What the King saw: How methane action can slow warming in our lifetimes
It was unusually hot at St James’s Palace. Across Europe, temperatures were breaking records.
The heat was not the point of the gathering, but it made the point.
On June 24, His Majesty The King attended a UK government-led reception bringing together leaders from government, science, philanthropy and business to accelerate action on super pollutants.
Methane has already caused nearly a third of current warming. Because it remains in the atmosphere for far less time than carbon dioxide, cutting methane can slow the rate of warming within our lifetimes.
We have the tools to do it. What we need is implementation.

At the reception, Clean Air Task Force showed The King footage gathered during years of field work across Europe and around the world. Optical gas imaging cameras reveal methane escaping from tanks, valves and wells — pollution that is otherwise invisible.
As we demonstrated to the King, some fixes are remarkably simple. In Ecuador, a worker stopped an emission by closing a valve on a tank. Others take on far more importance, in Romania, CATF documented a leak near a playground, contributing to the operator’s decision to shut down the well.
Seeing methane changes the conversation. It turns an abstract emissions figure into a specific problem, at a specific facility, with someone responsible for fixing it.
The scale of the waste is difficult to defend.

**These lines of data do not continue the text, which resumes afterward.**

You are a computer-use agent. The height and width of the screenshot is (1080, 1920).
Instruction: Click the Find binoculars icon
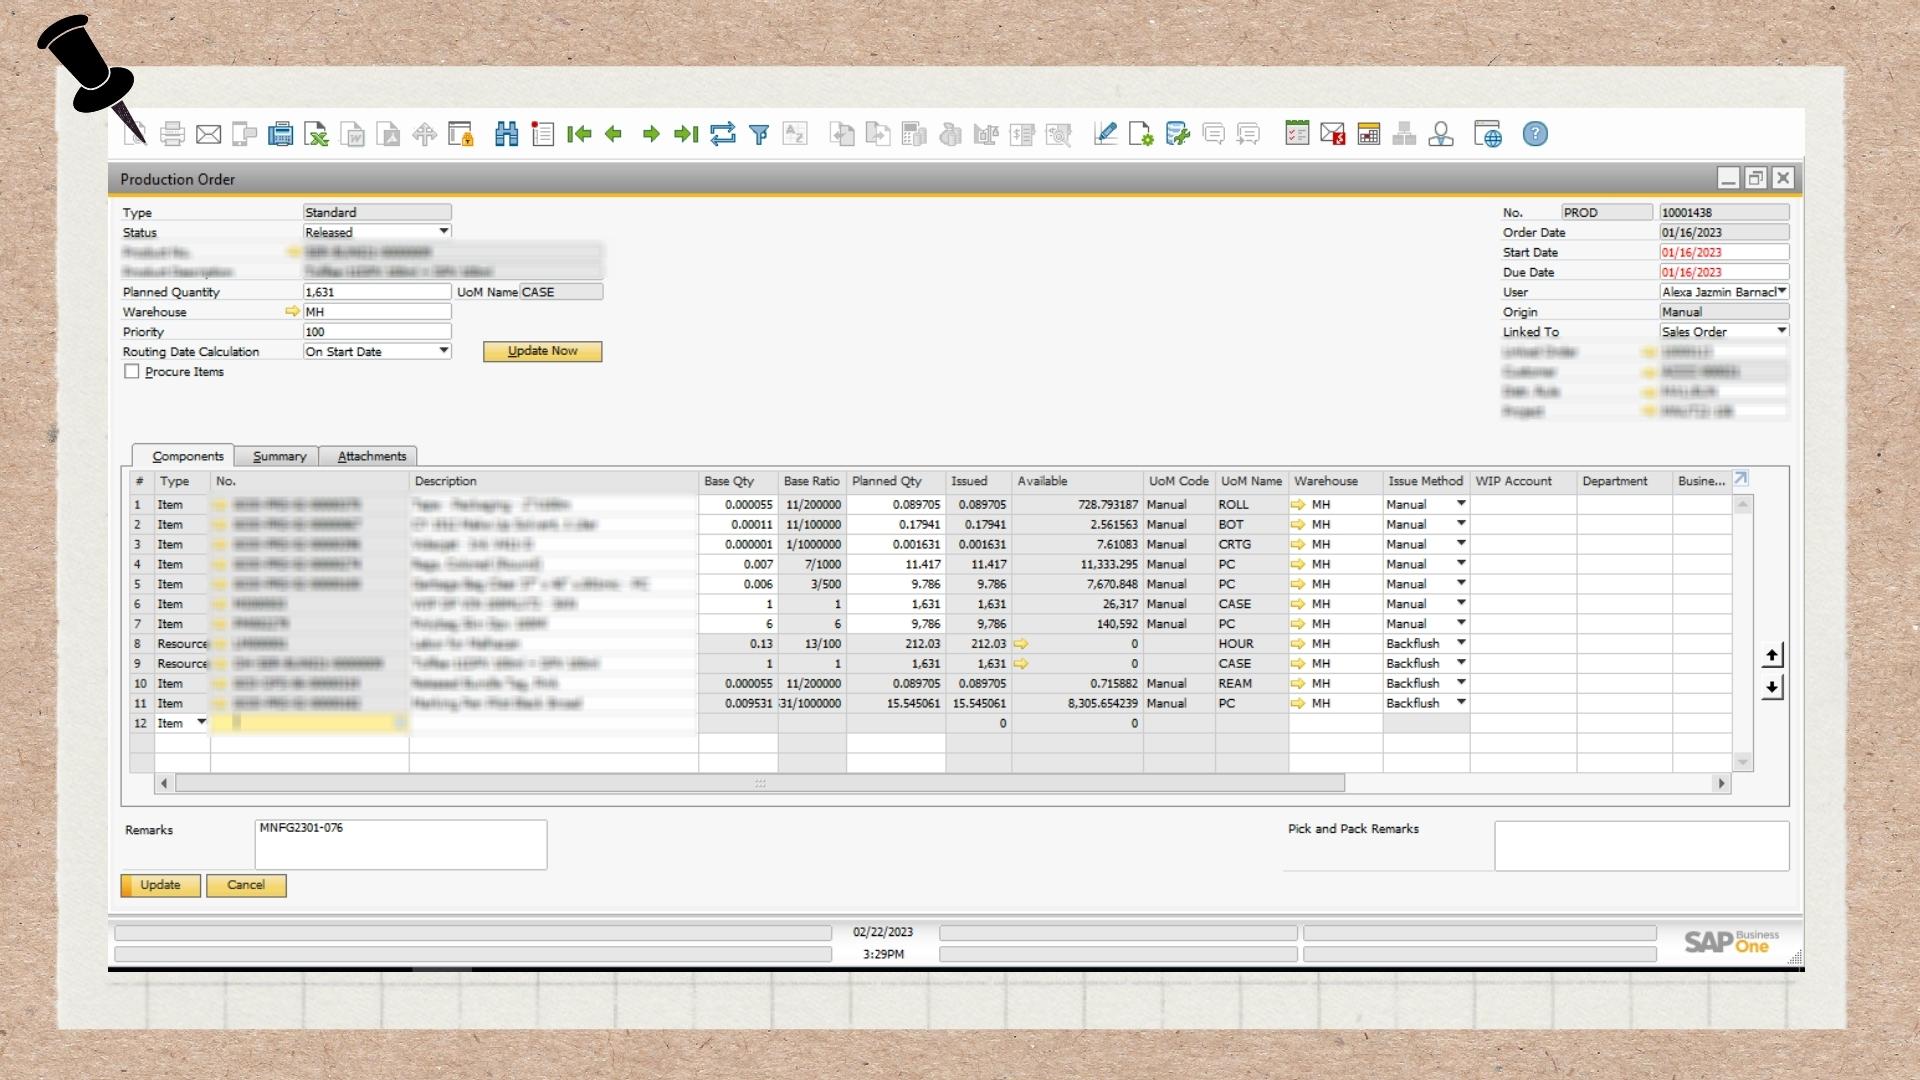tap(506, 134)
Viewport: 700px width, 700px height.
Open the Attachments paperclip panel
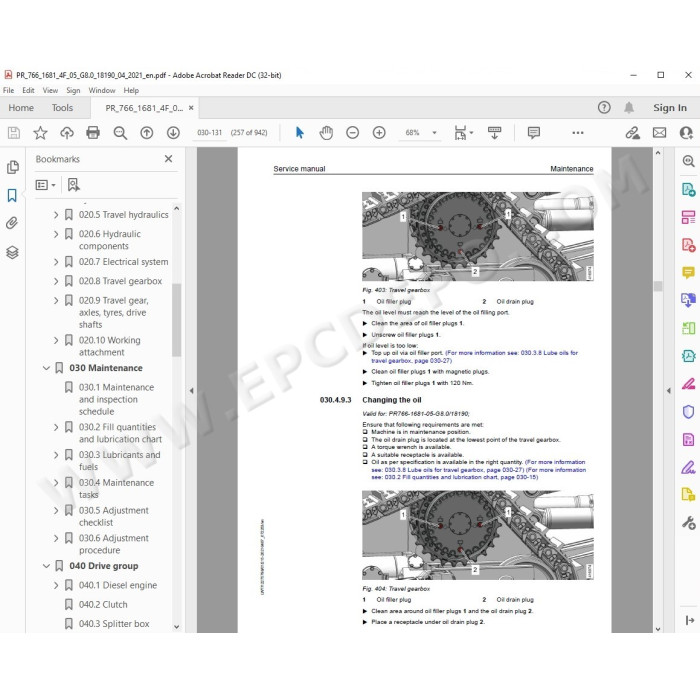12,223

Every year, 200 billion cubic meters of fossil gas are wasted through methane leaks and flaring across the global fossil fuel system — roughly twice Qatar’s annual liquefied natural gas exports
Meanwhile, about 300 billion cubic metres of new annual LNG export capacity is expected to come online by 2030.
The comparison is blunt: The industry plans to add more new supply than it currently wastes.
Before investing in ever more production and infrastructure, producers should stop losing gas that has already been extracted. And as new LNG supply chains begin operating, strong methane standards must ensure they do not lock in another generation of avoidable pollution.
This is where policy matters.
The EU Methane Regulation requires fossil fuel companies to measure, report and reduce emissions. Crucially, it also applies to imported fossil fuels. With full implementation, it could cut global oil and gas methane emissions as much as 30 per cent. But this isn’t just about pollution, all of that waste is also about energy security
By eliminating leaks and routine flaring globally, we could bring an additional 200 bcm of gas to the global market, roughly double Qatar’s annual exports.
Europe cannot regulate every facility in the world. But it can require producers selling into its market to meet credible standards.
Producing countries also need the capacity to act for themselves.
Two days before the Palace reception, CATF joined the UK government and the Climate and Clean Air Coalition at the House of Lords for an event hosted by Baroness Sheehan.


The purpose was straightforward: to show how targeted assistance can turn national methane commitments into rules that companies can follow.
The Fossil Fuel Regulatory Programme, launched in 2024 with UK government backing, helps low- and middle-income countries build those rules. Support includes emissions analysis, legal drafting, regulator training, monitoring systems and approaches to compliance and enforcement.
At the event, Egypt, Brazil, and Bosnia and Herzegovina were announced as new programme participants. They joined a growing group of governments seeking practical help to reduce methane from their energy sectors.
The programme aims to support up to 20 developing-country governments. Across a wider group of eligible national and subnational programmes, CATF estimates that effective implementation could prevent approximately 13.4 million tonnes of methane emissions each year by 2030.
The opportunity is clear. Governments are ready to stop wasting energy. The technology exists. The policy have all the right components. What is still missing in many countries is sustained finance to put them all this into practice.
The FFRP aims to help governments establish systems that can continue preventing pollution and cutting emissions for years.
Oil and gas offers some of the fastest reductions, but it is not the whole methane challenge. Agriculture and waste are also major sources and require their own practical policies, technologies and investment.
Across all three sectors, the principle is the same: Find the emissions, apply the solutions and fund implementation.
Methane is invisible. The opportunity is not.